▸ **Problem statement**
In full and without alteration, reproduce every record.

▸ **Source information**
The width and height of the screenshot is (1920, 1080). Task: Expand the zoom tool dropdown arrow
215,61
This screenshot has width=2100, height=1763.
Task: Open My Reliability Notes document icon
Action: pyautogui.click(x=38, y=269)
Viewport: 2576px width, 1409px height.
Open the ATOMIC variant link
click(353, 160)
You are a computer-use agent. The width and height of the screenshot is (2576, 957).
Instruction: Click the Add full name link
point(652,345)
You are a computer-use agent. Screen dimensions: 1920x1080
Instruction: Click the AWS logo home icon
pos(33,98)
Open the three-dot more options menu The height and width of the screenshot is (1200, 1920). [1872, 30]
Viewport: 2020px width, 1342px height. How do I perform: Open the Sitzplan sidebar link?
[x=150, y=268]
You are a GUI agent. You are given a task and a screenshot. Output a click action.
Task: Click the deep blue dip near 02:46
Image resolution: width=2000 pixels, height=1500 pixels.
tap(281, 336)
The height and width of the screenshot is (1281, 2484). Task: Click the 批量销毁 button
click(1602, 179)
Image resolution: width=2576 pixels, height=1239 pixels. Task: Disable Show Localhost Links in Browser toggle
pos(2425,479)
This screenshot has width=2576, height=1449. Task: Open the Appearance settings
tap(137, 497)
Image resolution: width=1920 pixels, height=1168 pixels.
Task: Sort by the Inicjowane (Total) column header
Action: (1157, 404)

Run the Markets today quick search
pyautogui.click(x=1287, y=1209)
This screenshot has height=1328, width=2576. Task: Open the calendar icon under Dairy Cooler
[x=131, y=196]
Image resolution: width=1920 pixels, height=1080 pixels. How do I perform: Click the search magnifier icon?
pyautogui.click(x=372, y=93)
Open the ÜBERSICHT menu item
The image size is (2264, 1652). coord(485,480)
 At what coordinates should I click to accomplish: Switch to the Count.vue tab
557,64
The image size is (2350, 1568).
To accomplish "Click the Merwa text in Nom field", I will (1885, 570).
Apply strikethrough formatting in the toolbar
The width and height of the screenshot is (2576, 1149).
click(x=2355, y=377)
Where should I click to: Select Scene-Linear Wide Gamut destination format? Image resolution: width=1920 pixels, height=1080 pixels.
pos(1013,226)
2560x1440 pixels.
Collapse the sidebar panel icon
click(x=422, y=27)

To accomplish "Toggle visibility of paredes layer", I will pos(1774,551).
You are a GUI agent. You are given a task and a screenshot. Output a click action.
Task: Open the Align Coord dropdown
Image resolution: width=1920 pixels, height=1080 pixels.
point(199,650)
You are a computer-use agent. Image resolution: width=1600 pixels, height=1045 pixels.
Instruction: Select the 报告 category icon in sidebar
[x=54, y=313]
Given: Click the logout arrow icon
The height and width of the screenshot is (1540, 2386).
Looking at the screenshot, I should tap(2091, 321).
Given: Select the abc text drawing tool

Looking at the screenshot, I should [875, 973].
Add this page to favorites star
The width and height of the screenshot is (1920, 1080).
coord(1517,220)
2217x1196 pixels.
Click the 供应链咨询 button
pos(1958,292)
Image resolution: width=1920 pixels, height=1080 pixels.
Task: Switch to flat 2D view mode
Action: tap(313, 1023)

▸ **Answer area**
The width and height of the screenshot is (1920, 1080). Task: Expand the zoom tool dropdown arrow
215,61
This screenshot has width=2100, height=1763.
Task: Open My Reliability Notes document icon
Action: pyautogui.click(x=38, y=269)
Viewport: 2576px width, 1409px height.
Open the ATOMIC variant link
click(353, 160)
You are a computer-use agent. The width and height of the screenshot is (2576, 957).
Instruction: Click the Add full name link
point(652,345)
You are a computer-use agent. Screen dimensions: 1920x1080
Instruction: Click the AWS logo home icon
pos(33,98)
Open the three-dot more options menu The height and width of the screenshot is (1200, 1920). [1872, 30]
Viewport: 2020px width, 1342px height. How do I perform: Open the Sitzplan sidebar link?
[x=150, y=268]
You are a GUI agent. You are given a task and a screenshot. Output a click action.
Task: Click the deep blue dip near 02:46
Image resolution: width=2000 pixels, height=1500 pixels.
tap(281, 336)
The height and width of the screenshot is (1281, 2484). Task: Click the 批量销毁 button
click(1602, 179)
Image resolution: width=2576 pixels, height=1239 pixels. Task: Disable Show Localhost Links in Browser toggle
pos(2425,479)
This screenshot has width=2576, height=1449. Task: Open the Appearance settings
tap(137, 497)
Image resolution: width=1920 pixels, height=1168 pixels.
Task: Sort by the Inicjowane (Total) column header
Action: (1157, 404)

Run the Markets today quick search
pyautogui.click(x=1287, y=1209)
This screenshot has height=1328, width=2576. Task: Open the calendar icon under Dairy Cooler
[x=131, y=196]
Image resolution: width=1920 pixels, height=1080 pixels. How do I perform: Click the search magnifier icon?
pyautogui.click(x=372, y=93)
Open the ÜBERSICHT menu item
The image size is (2264, 1652). coord(485,480)
 At what coordinates should I click to accomplish: Switch to the Count.vue tab
557,64
The image size is (2350, 1568).
To accomplish "Click the Merwa text in Nom field", I will (1885, 570).
Apply strikethrough formatting in the toolbar
The width and height of the screenshot is (2576, 1149).
click(x=2355, y=377)
Where should I click to: Select Scene-Linear Wide Gamut destination format? Image resolution: width=1920 pixels, height=1080 pixels.
pos(1013,226)
2560x1440 pixels.
Collapse the sidebar panel icon
click(x=422, y=27)

To accomplish "Toggle visibility of paredes layer", I will pos(1774,551).
You are a GUI agent. You are given a task and a screenshot. Output a click action.
Task: Open the Align Coord dropdown
Image resolution: width=1920 pixels, height=1080 pixels.
point(199,650)
You are a computer-use agent. Image resolution: width=1600 pixels, height=1045 pixels.
Instruction: Select the 报告 category icon in sidebar
[x=54, y=313]
Given: Click the logout arrow icon
The height and width of the screenshot is (1540, 2386).
Looking at the screenshot, I should tap(2091, 321).
Given: Select the abc text drawing tool

Looking at the screenshot, I should [875, 973].
Add this page to favorites star
The width and height of the screenshot is (1920, 1080).
coord(1517,220)
2217x1196 pixels.
Click the 供应链咨询 button
pos(1958,292)
Image resolution: width=1920 pixels, height=1080 pixels.
Task: Switch to flat 2D view mode
Action: tap(313, 1023)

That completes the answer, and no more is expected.